DNS Vulnerability and Process Control
In case you haven’t heard yet of the massive DNS vulnerability discovered by Dan Kaminsky (US CERT advisory here) don’t forget that DNS is as common in process control environments as they are in Enterprise IT and this advisory affects us just as keenly as our corporate cousins. How many control systems use DNS to resolve the addresses of PI servers and other infrastructure? Be sure to check and patch your DNS servers!
For reference, the Microsoft patch for this vulnerability is MS08-037 and was released with the July patchset.
Author: Frank Marcus
Posted: July 24th, 2008 under Vulnerability Disclosure.
Comments: 7
Comments
Comment from Matt Franz
Time: July 24, 2008, 6:02 pm
Really? How does this affect embedded devices that may not even have resolvers, as I would imagine is the case of many PLCS? How is the risk compare for hosts that only address internal nameservers and don’t directly query public nameservers. I haven’t been following the technical details (only the disclosure theatrics with Matasano) so perhaps I’m missing something?
Comment from chris
Time: July 24, 2008, 10:48 pm
Matt, the key is to protect your clients by way of patching the Internet facing DNS servers they use. If you have a recursive public nameserver and aren’t patched or don’t mitigate by way of limiting recursion to internal requests only and port randomization then your internal clients remain vulnerable.

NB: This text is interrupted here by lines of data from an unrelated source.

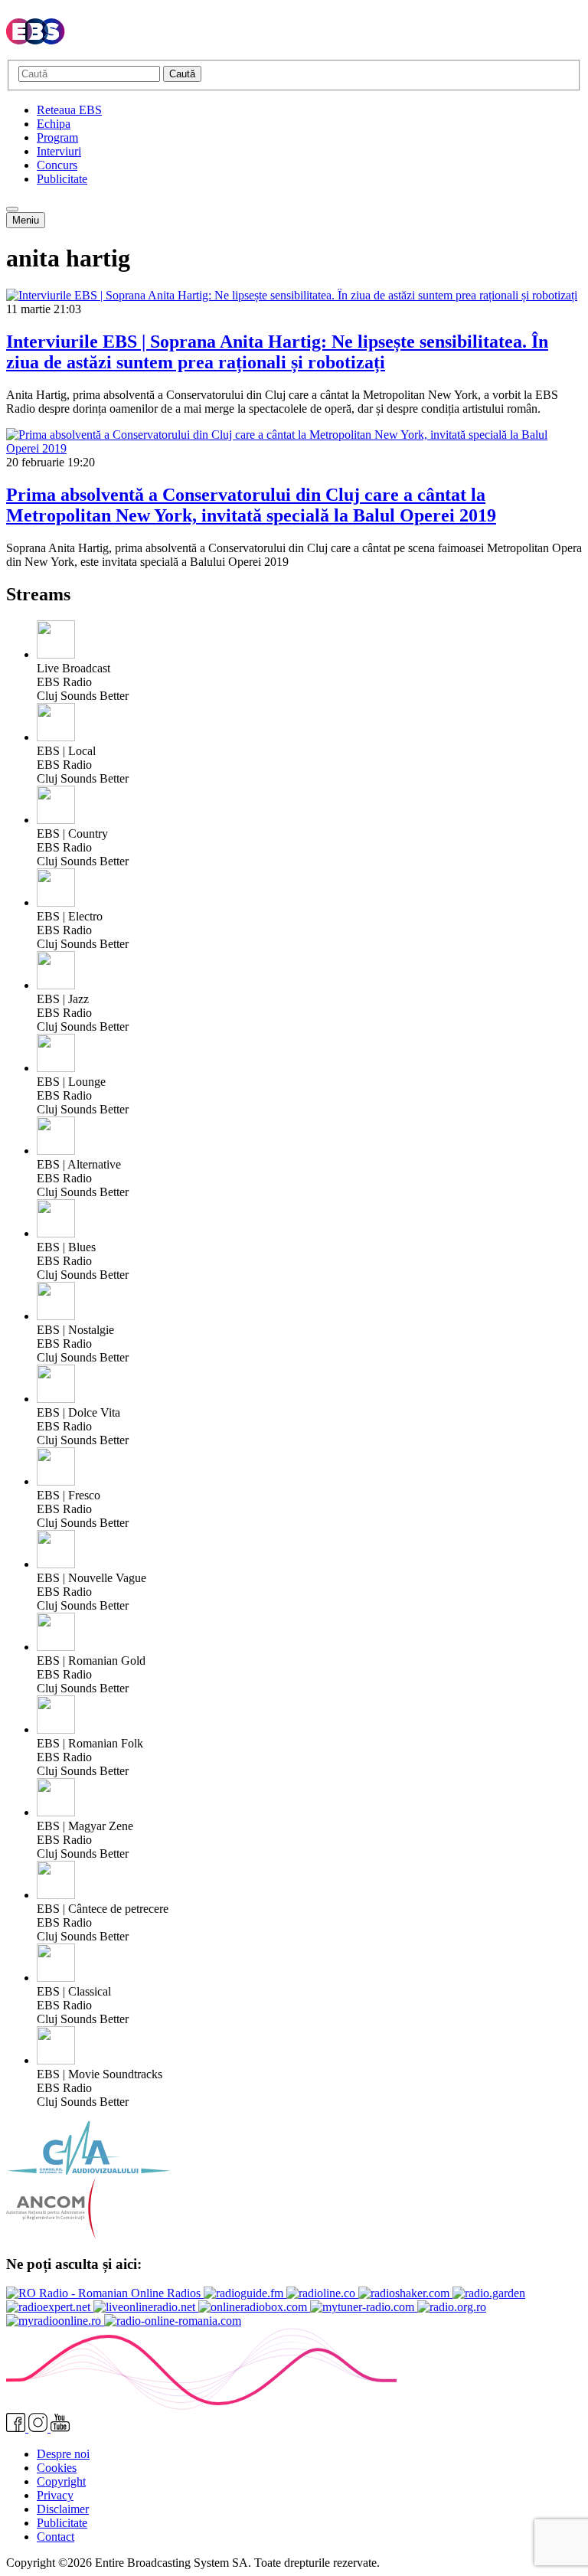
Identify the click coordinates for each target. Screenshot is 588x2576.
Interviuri (59, 151)
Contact (55, 2536)
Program (57, 137)
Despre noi (63, 2453)
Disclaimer (63, 2509)
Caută (182, 74)
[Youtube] (60, 2427)
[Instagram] (39, 2427)
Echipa (53, 123)
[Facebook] (17, 2427)
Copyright (61, 2481)
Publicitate (62, 178)
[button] (12, 209)
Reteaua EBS (69, 109)
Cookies (57, 2467)
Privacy (55, 2495)
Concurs (57, 165)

Comment from Matthew Franz
Time: July 25, 2008, 6:56 am
Chris,
Thats all well and good, but that didn’t answer my question about how different SCADA environments are impacted (by defining a practical attack sequence that actually accomplishes something) depending on whether they maintain their own DNS (I would guess some do) whether they use IT DNS (the majority) or rely on public DNS — and tying those different scenarios to specific consequences to specific devices (that may or may not even have resolver that may or may not yet have patches available for them yet) etc. etc.
Comment from Dale Peterson
Time: July 25, 2008, 7:30 am
Matt - I don’t think PLC’s or other field devices are the issue - - yet. Many of the newer control systems, especially those that leverage active directory, use DNS for all the workstations and servers. So the HMI rely on it to find the realtime servers, historians, application servers, … Of course, this should be a separate tree/forest that does not communicate outside the zone, but some asset owners and vendor guidance does not make this clear because of the convenience and management simplification of tying it to the corporate domain or tree.
Frank hit on a key point which are devices in a DMZ like a PI server. Both the corporate and certain control system components to need to know how to reach these devices and that is another reason asset owners give why the corporate and control DNS communicate. Of course there are easy ways to eliminate this communication.
Comment from Jake Brodsky
Time: July 25, 2008, 8:35 am
Dale, I still hesitate to recommend things such as DNS and Active Directory because I don’t see enough benefit to outweigh the potential havoc caused by failure.
For this reason, we still use HOSTS files or even raw addresses. In cases where we have M2M communications, we actually use a single cross-over cable.
In the few places where use a DNS, we make sure the HOSTS file is properly seeded with all the addresses we might need to keep things going, just in case the DNS system has been compromised. Lots of embedded devices are left out.
I know, a DNS is supposed to save us loads of trouble. The problem is that if it fails or is given incorrect information, we can get in to major problems. This is the trade-off between ease of management versus survivability.
Active directory is another area where the paradigm of centralized control versus distributed operations must be dealt with. We’re going to think long and hard before deploying anything this complex. The risk may not outweigh the reward.
Comment from Dale Peterson
Time: July 25, 2008, 8:55 am
Jake - probably depends on the size of your HOSTS file and how often it changes.
The point I’m making is when you buy some of the new SCADA or DCS system [system in this case meaning HMI, Historian, Realtime Server, OPC or other application server, ...], the standard install relies on Active Directory. Users are entered into AD; authorization is set in AD; single sign-on is through AD, which could be smart card or other two-factor for admins or users in physically insecure locations. Some of these are very impressive, but they do affect the attack surface and add DNS to it.
So my comment is not a question of if DNS is a good idea for control systems - - - which is a valid question with pro’s and con’s. It is an essential part in many unless they made changes to remove it which rarely happens when the vendor says this is how our system should be run.
Comment from Dan Kaminsky
Time: July 27, 2008, 2:50 pm
I am the original finder of the bug.
Chris–no, your defense won’t work. If it will resolve a name from the Internet, it’s vulnerable. Any web browser or mail server can drive the resolution.
Jake–your paranoia makes me very happy. HOSTS files are indeed safe.